Tallies and Counts in Statistics

Understanding the Differences, Advantages, and Disadvantages of These Systems

Close-up of writing a counting on blackboard
kyoshino/Getty Images

In statistics, the words "tally" and "count" are subtlely different from one another, though both involve dividing statistical data into categories, classes, or bins. Although the words are commonly used interchangeably, tallies rely on organizing data into these classes while counts rely on actually enumerating the amount in each class.

Particularly when constructing a histogram or bar graph, there are times when we distinguish between a tally and a count, so it's important to understand what each of these means when used in statistics, though it's also important to note that there are a few disadvantages to using either of these organizational tools.

Both tally and counting systems result in a loss of some information. When we see that there are three data values in a given class without the source data, it is impossible to know what those three data values were, rather that they fall somewhere in a statistical range dictated by the class name. As a result, a statistician who wants to retain information about the individual data values in a graph would need to use a stem and leaf plot instead.

How to Effectively Use Tally Systems

To perform a tally with a set of data requires one to sort the data. Typically statisticians are confronted with a data set that is not in any type of order at all, so the goal is to sort this data into different categories, classes, or bins.

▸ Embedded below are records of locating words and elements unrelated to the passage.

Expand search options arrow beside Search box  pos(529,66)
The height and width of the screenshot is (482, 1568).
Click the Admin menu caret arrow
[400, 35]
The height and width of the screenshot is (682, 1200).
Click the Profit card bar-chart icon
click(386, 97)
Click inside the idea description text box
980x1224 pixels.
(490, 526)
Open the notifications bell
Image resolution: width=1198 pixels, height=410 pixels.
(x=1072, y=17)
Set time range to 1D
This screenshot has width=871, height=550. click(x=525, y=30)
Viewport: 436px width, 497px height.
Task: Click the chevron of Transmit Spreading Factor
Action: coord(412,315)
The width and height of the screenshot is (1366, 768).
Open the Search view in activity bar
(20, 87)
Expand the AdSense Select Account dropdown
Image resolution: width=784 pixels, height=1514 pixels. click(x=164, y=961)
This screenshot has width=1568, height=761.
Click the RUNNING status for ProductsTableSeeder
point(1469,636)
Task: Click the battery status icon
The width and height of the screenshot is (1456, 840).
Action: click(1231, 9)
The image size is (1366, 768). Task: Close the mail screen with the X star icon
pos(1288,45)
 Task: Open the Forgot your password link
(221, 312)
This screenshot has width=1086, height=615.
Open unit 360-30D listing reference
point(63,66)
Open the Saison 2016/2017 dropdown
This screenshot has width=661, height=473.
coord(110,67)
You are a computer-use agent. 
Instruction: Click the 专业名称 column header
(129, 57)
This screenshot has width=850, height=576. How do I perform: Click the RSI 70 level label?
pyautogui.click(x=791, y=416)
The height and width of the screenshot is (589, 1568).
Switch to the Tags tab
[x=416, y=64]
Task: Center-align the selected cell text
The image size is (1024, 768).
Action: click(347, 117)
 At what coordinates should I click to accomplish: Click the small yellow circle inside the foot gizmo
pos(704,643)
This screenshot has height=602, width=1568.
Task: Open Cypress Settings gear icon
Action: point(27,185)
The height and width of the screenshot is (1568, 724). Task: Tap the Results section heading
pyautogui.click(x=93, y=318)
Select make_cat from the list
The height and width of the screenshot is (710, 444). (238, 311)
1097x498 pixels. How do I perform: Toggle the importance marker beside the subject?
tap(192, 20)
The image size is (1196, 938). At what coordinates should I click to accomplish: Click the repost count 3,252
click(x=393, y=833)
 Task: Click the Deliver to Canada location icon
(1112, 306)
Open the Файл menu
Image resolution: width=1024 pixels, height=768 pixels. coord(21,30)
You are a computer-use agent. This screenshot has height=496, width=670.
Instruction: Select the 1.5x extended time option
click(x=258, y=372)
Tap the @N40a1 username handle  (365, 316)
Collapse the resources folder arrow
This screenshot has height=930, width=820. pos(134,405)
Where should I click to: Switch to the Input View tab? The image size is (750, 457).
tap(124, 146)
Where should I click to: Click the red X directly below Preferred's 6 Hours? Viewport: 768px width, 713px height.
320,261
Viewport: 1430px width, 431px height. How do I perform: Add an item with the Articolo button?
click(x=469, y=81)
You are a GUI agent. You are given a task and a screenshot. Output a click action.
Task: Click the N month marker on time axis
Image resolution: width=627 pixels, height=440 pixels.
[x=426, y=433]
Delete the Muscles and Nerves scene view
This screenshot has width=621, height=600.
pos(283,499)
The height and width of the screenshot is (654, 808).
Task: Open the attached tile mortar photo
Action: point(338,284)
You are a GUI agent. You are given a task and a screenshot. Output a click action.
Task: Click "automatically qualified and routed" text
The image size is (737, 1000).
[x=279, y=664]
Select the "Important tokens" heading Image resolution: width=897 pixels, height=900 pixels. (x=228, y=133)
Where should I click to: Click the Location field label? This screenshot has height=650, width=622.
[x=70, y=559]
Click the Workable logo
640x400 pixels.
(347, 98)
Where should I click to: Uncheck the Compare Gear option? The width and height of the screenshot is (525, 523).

A tally system is a convenient and efficient way to sort data into these classes. Unlike other methods where statisticians can make mistakes before counting how many data points fall into each class, the tally system reads the data as it is listed and makes a tally mark "|" in the corresponding class.

It is common to group tally marks into fives so that it will be easier to count these markings later. This is sometimes done by making the fifth tally mark as a diagonal slash across the first four. For example, suppose you are trying to break the following data set into the classes 1-2, 3-4, 5-6, 7-8, and 9,10: 

  • 1, 8, 1, 9, 3, 2, 4, 3, 4, 5, 7, 1, 8, 2, 4, 1, 9, 3, 5, 2, 4, 3, 4, 5, 7, 10

In order to properly tally these figures, we would first write down the classes then place tally marks to the right of the colon each time a number in the data set corresponds to one of the classes, as illustrated below:

  • 1-2 : | | | | | | |
  • 3-4 : | | | | | | | |
  • 5-6 : | | |
  • 7-8 : | | | |
  • 9-10: | | |

From this tally, one can see the beginnings of a histogram, which can then be used to illustrate and compare the trends of each class appearing in the data set. In order to do this more accurately, one must then refer to a count to enumerate how many of each tally marks exist in each class.

How to Effectively Use Count Systems

A count is different than a tally in that tally systems are no longer rearranging or organizing data, instead they are literally counting the number of occurrences of values that belong to each class in the data set. The easiest way to do this, and indeed why statisticians use them, are by counting the number of tallies in tally systems.

Counting is harder to do with raw data like that found in the set above because one must keep individual track of multiple classes without the use of tally marks — that's why counting is typically the last step in data analytics before adding these values to histograms or bar graphs.

The tally performed above has the following counts. For each line, all that we have to do now is state how many tally marks fall into each class. Each of the following rows of data are arranged Class : Tally : Count: 

  • 1-2 : | | | | | | | : 7
  • 3-4 : | | | | | | | | : 8
  • 5-6 : | | | : 3
  • 7-8 : | | | | : 4
  • 9-10: | | | : 3

With this system of measurements all arranged together, statisticians can then observe the data set from a more logical viewpoint and begin to make assumptions based off of the relationships between each data class.